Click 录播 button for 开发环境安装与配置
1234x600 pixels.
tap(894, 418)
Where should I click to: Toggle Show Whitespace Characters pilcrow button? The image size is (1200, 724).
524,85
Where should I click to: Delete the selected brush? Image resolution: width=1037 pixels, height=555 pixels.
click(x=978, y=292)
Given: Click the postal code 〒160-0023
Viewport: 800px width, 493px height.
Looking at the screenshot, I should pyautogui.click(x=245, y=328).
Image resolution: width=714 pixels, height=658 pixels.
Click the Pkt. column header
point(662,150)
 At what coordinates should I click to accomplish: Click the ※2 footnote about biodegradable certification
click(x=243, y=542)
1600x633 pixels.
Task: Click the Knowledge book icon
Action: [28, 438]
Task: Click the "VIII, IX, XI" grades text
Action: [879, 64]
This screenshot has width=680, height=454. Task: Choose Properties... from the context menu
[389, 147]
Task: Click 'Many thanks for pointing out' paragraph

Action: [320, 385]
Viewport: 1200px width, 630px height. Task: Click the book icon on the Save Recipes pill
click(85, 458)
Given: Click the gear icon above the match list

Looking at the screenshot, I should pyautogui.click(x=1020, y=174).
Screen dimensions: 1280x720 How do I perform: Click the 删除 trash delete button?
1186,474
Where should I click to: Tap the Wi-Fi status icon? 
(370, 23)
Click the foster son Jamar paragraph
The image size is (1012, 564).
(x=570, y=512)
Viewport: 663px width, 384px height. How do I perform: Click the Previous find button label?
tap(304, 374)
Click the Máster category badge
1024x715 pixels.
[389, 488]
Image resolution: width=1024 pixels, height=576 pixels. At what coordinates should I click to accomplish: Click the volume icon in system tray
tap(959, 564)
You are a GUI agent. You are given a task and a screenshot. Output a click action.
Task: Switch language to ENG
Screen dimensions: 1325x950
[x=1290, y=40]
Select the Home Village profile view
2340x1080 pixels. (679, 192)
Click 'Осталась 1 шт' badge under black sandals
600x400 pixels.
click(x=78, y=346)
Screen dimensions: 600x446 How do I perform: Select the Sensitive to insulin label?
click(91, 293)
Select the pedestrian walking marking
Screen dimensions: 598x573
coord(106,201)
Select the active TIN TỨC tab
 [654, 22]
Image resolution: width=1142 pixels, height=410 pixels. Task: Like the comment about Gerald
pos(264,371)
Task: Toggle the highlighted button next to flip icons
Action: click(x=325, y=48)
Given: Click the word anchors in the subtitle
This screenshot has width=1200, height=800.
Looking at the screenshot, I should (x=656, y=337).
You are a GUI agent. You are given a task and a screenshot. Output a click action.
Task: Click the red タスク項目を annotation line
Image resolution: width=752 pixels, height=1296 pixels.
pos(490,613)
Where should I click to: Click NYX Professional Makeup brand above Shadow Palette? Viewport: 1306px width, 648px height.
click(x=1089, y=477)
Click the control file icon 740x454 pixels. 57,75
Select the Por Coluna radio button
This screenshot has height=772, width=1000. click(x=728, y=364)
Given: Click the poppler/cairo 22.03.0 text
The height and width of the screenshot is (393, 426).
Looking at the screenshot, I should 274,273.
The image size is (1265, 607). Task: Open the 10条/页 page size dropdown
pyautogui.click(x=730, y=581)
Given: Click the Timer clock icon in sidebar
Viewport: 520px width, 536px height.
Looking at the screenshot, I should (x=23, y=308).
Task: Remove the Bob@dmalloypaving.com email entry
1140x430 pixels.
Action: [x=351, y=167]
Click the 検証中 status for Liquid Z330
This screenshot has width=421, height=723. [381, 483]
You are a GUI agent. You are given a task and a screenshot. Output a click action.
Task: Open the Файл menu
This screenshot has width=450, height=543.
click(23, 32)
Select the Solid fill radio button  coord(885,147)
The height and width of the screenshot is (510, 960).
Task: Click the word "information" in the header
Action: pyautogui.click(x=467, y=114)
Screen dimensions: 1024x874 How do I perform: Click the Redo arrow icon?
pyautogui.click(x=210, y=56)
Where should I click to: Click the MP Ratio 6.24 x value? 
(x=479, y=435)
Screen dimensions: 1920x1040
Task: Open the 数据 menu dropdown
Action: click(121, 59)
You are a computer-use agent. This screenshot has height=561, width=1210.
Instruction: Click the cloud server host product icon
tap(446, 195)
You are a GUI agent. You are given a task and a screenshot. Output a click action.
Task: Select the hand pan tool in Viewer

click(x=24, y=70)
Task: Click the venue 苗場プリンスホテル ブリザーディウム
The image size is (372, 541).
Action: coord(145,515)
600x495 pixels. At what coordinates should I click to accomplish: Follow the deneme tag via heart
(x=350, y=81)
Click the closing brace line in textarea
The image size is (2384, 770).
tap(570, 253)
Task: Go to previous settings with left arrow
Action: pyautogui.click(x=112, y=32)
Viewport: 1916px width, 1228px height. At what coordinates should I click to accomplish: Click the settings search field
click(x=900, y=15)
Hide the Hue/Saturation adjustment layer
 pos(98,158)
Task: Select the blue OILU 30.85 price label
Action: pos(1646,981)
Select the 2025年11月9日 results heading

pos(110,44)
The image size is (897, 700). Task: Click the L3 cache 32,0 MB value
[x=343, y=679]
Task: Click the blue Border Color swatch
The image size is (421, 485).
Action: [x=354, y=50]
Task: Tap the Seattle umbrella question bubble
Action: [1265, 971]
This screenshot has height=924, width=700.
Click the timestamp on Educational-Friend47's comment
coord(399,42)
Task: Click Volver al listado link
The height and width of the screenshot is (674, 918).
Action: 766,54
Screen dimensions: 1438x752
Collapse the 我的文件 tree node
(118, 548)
•••
• ABOUT THIS EXERCISE: All of the entries above need to be reproduced verbatim.

• SOLUTION BELOW:
Click 录播 button for 开发环境安装与配置
1234x600 pixels.
tap(894, 418)
Where should I click to: Toggle Show Whitespace Characters pilcrow button? The image size is (1200, 724).
524,85
Where should I click to: Delete the selected brush? Image resolution: width=1037 pixels, height=555 pixels.
click(x=978, y=292)
Given: Click the postal code 〒160-0023
Viewport: 800px width, 493px height.
Looking at the screenshot, I should pyautogui.click(x=245, y=328).
Image resolution: width=714 pixels, height=658 pixels.
Click the Pkt. column header
point(662,150)
 At what coordinates should I click to accomplish: Click the ※2 footnote about biodegradable certification
click(x=243, y=542)
1600x633 pixels.
Task: Click the Knowledge book icon
Action: [28, 438]
Task: Click the "VIII, IX, XI" grades text
Action: [879, 64]
This screenshot has width=680, height=454. Task: Choose Properties... from the context menu
[389, 147]
Task: Click 'Many thanks for pointing out' paragraph

Action: [320, 385]
Viewport: 1200px width, 630px height. Task: Click the book icon on the Save Recipes pill
click(85, 458)
Given: Click the gear icon above the match list

Looking at the screenshot, I should pyautogui.click(x=1020, y=174).
Screen dimensions: 1280x720 How do I perform: Click the 删除 trash delete button?
1186,474
Where should I click to: Tap the Wi-Fi status icon? 
(370, 23)
Click the foster son Jamar paragraph
The image size is (1012, 564).
(x=570, y=512)
Viewport: 663px width, 384px height. How do I perform: Click the Previous find button label?
tap(304, 374)
Click the Máster category badge
1024x715 pixels.
[389, 488]
Image resolution: width=1024 pixels, height=576 pixels. At what coordinates should I click to accomplish: Click the volume icon in system tray
tap(959, 564)
You are a GUI agent. You are given a task and a screenshot. Output a click action.
Task: Switch language to ENG
Screen dimensions: 1325x950
[x=1290, y=40]
Select the Home Village profile view
2340x1080 pixels. (679, 192)
Click 'Осталась 1 шт' badge under black sandals
600x400 pixels.
click(x=78, y=346)
Screen dimensions: 600x446 How do I perform: Select the Sensitive to insulin label?
click(91, 293)
Select the pedestrian walking marking
Screen dimensions: 598x573
coord(106,201)
Select the active TIN TỨC tab
 [654, 22]
Image resolution: width=1142 pixels, height=410 pixels. Task: Like the comment about Gerald
pos(264,371)
Task: Toggle the highlighted button next to flip icons
Action: click(x=325, y=48)
Given: Click the word anchors in the subtitle
This screenshot has width=1200, height=800.
Looking at the screenshot, I should (x=656, y=337).
You are a GUI agent. You are given a task and a screenshot. Output a click action.
Task: Click the red タスク項目を annotation line
Image resolution: width=752 pixels, height=1296 pixels.
pos(490,613)
Where should I click to: Click NYX Professional Makeup brand above Shadow Palette? Viewport: 1306px width, 648px height.
click(x=1089, y=477)
Click the control file icon 740x454 pixels. 57,75
Select the Por Coluna radio button
This screenshot has height=772, width=1000. click(x=728, y=364)
Given: Click the poppler/cairo 22.03.0 text
The height and width of the screenshot is (393, 426).
Looking at the screenshot, I should 274,273.
The image size is (1265, 607). Task: Open the 10条/页 page size dropdown
pyautogui.click(x=730, y=581)
Given: Click the Timer clock icon in sidebar
Viewport: 520px width, 536px height.
Looking at the screenshot, I should (x=23, y=308).
Task: Remove the Bob@dmalloypaving.com email entry
1140x430 pixels.
Action: [x=351, y=167]
Click the 検証中 status for Liquid Z330
This screenshot has width=421, height=723. [381, 483]
You are a GUI agent. You are given a task and a screenshot. Output a click action.
Task: Open the Файл menu
This screenshot has width=450, height=543.
click(23, 32)
Select the Solid fill radio button  coord(885,147)
The height and width of the screenshot is (510, 960).
Task: Click the word "information" in the header
Action: pyautogui.click(x=467, y=114)
Screen dimensions: 1024x874 How do I perform: Click the Redo arrow icon?
pyautogui.click(x=210, y=56)
Where should I click to: Click the MP Ratio 6.24 x value? 
(x=479, y=435)
Screen dimensions: 1920x1040
Task: Open the 数据 menu dropdown
Action: click(121, 59)
You are a computer-use agent. This screenshot has height=561, width=1210.
Instruction: Click the cloud server host product icon
tap(446, 195)
You are a GUI agent. You are given a task and a screenshot. Output a click action.
Task: Select the hand pan tool in Viewer

click(x=24, y=70)
Task: Click the venue 苗場プリンスホテル ブリザーディウム
The image size is (372, 541).
Action: coord(145,515)
600x495 pixels. At what coordinates should I click to accomplish: Follow the deneme tag via heart
(x=350, y=81)
Click the closing brace line in textarea
The image size is (2384, 770).
tap(570, 253)
Task: Go to previous settings with left arrow
Action: pyautogui.click(x=112, y=32)
Viewport: 1916px width, 1228px height. At what coordinates should I click to accomplish: Click the settings search field
click(x=900, y=15)
Hide the Hue/Saturation adjustment layer
 pos(98,158)
Task: Select the blue OILU 30.85 price label
Action: pos(1646,981)
Select the 2025年11月9日 results heading

pos(110,44)
The image size is (897, 700). Task: Click the L3 cache 32,0 MB value
[x=343, y=679]
Task: Click the blue Border Color swatch
The image size is (421, 485).
Action: [x=354, y=50]
Task: Tap the Seattle umbrella question bubble
Action: [1265, 971]
This screenshot has height=924, width=700.
Click the timestamp on Educational-Friend47's comment
coord(399,42)
Task: Click Volver al listado link
The height and width of the screenshot is (674, 918).
Action: 766,54
Screen dimensions: 1438x752
Collapse the 我的文件 tree node
(118, 548)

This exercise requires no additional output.